Bruemmer et al v. Reardon et al
Filing
117
OPINION ; signed by Judge Robert Holmes Bell (Judge Robert Holmes Bell, kcb)
UNITED STATES DISTRICT COURT
FOR THE WESTERN DISTRICT OF MICHIGAN
SOUTHERN DIVISION
MARLA M. BRUEMMER and
DESIGN EVOLUTIONS, INC.,
Plaintiffs,
File No. 1:11-CV-988
v.
HON. ROBERT HOLMES BELL
TOM SCOTT d/b/a T.A. SCOTT
CONSTRUCTION, INC. and
DON CHAPMAN,
Defendants.
/
OPINION
This matter is before the Court on Plaintiffs’ motion to alter or amend judgment based
on an allegedly inconsistent jury verdict. (Dkt. No. 113.)
The jury in this copyright infringement case returned a verdict in favor of Plaintiffs
and against Defendant Chapman in the amount of $5,600, and a verdict of “no cause” in
favor of Defendant Tom Scott, d/b/a T.A. Scott Construction, Inc. (Dkt. No. 109, Verdict;
Dkt. No. 110, J.) Plaintiffs contend that it was inconsistent for the jury to find that the
designer infringed, but that the builder did not. Plaintiffs request the Court to amend the
judgment to find Defendant Scott responsible for infringement and to award $77,565.01,
Defendant Scott’s profit from the infringement, as damages. In the alternative, Plaintiffs
request the Court to grant a new trial on all issues.

┄┄┄┄┄┄┄┄┄┄

**Requirements**
[a] In the opinion, what reason do the plaintiffs give for calling the jury verdict inconsistent?
[b] Rewrite the part of the opinion starting with "HON. ROBERT HOLMES" and going on through "(Dkt. No. 113.)", putting "petition" where "motion" appears.

┄┄┄┄┄┄┄┄┄┄

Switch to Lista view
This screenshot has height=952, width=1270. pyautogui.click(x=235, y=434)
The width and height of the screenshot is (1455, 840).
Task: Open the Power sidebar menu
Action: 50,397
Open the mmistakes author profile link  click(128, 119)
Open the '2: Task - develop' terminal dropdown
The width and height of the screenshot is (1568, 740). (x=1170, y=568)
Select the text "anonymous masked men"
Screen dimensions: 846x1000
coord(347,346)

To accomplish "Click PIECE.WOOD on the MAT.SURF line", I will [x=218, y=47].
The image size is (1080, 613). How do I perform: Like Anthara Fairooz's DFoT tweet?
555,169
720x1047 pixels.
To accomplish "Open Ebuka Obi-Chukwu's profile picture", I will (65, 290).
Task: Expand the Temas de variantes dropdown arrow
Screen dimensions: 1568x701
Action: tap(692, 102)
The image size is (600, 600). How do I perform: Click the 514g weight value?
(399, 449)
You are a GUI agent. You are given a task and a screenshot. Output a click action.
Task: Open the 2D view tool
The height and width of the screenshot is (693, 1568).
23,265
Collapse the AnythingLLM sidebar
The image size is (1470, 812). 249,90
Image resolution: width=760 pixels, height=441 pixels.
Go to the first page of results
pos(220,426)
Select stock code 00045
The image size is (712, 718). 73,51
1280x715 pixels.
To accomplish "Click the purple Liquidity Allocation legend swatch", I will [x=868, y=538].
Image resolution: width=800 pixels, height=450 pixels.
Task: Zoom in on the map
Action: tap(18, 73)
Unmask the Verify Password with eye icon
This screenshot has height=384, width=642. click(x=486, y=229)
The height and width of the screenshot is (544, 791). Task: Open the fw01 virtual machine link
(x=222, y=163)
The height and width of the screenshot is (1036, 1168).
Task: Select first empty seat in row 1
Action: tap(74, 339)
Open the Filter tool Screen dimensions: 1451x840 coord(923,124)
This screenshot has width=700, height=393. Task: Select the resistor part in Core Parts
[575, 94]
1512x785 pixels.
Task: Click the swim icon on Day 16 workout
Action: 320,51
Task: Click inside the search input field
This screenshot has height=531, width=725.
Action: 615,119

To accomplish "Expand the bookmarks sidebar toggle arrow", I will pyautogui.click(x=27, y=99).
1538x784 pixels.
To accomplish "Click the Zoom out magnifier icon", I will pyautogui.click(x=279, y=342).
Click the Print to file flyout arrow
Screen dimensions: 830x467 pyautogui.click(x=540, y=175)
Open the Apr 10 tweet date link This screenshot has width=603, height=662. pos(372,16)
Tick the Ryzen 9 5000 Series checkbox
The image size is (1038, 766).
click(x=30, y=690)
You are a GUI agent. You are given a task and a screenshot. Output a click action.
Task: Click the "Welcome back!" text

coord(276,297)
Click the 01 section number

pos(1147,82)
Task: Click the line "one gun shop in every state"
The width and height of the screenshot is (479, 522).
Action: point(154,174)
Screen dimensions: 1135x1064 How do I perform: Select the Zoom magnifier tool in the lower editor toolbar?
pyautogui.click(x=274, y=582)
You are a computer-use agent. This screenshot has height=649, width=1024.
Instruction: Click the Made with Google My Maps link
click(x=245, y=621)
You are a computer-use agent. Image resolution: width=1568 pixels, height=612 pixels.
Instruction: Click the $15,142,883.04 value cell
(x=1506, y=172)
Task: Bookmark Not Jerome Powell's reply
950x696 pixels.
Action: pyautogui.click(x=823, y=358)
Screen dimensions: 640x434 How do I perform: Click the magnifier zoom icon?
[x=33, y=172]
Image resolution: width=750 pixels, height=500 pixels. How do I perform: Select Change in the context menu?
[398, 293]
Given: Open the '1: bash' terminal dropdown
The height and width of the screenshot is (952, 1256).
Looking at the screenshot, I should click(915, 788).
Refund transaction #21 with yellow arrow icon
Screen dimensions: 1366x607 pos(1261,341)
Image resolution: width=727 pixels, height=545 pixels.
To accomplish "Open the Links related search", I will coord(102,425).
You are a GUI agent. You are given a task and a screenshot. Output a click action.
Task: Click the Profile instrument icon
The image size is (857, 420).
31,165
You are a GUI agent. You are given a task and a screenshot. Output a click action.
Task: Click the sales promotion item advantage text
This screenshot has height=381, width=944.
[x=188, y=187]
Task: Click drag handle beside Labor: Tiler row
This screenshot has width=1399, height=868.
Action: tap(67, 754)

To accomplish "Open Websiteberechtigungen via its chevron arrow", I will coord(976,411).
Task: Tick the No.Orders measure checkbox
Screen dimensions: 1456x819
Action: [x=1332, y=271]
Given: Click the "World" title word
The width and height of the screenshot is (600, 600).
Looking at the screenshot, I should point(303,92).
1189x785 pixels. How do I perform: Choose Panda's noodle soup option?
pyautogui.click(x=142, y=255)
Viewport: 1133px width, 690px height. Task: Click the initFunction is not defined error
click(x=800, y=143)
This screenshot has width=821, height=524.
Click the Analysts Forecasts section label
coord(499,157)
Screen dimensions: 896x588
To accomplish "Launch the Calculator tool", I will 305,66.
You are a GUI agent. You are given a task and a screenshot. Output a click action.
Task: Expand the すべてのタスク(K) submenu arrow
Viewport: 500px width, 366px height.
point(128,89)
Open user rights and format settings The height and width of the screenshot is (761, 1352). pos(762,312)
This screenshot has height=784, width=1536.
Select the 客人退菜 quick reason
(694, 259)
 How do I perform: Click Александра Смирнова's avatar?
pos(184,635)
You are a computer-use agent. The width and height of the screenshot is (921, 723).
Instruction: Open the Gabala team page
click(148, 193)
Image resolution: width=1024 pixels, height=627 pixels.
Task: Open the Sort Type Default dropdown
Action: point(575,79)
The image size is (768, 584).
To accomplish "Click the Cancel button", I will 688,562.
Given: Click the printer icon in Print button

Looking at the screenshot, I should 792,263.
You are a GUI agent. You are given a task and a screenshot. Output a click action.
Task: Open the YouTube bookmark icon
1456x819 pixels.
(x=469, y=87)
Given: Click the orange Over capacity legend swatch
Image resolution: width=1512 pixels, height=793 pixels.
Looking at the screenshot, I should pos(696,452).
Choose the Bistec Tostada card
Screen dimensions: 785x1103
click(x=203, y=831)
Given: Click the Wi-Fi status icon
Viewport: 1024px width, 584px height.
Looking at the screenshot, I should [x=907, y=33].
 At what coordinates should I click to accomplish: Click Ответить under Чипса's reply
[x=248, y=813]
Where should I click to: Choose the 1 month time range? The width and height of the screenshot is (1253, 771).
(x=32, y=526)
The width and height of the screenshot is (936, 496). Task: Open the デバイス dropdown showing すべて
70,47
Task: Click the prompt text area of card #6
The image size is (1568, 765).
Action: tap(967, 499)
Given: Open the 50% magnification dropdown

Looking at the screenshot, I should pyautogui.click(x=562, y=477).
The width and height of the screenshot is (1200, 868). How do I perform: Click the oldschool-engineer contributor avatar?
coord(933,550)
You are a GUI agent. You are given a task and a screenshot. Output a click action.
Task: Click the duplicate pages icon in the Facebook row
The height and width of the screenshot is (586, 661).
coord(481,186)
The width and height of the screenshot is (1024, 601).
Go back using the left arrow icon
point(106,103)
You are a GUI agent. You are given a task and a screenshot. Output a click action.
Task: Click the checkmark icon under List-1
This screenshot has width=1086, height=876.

┄┄┄┄┄┄┄┄┄┄

**Results for each task**
[a] The plaintiffs say the verdict is inconsistent because the jury found that the designer, Defendant Chapman, infringed the copyright, but found that the builder, Defendant Scott, did not.

[b]
HON. ROBERT HOLMES BELL
TOM SCOTT d/b/a T.A. SCOTT
CONSTRUCTION, INC. and
DON CHAPMAN,
Defendants.
/
OPINION
This matter is before the Court on Plaintiffs’ petition to alter or amend judgment based
on an allegedly inconsistent jury verdict. (Dkt. No. 113.)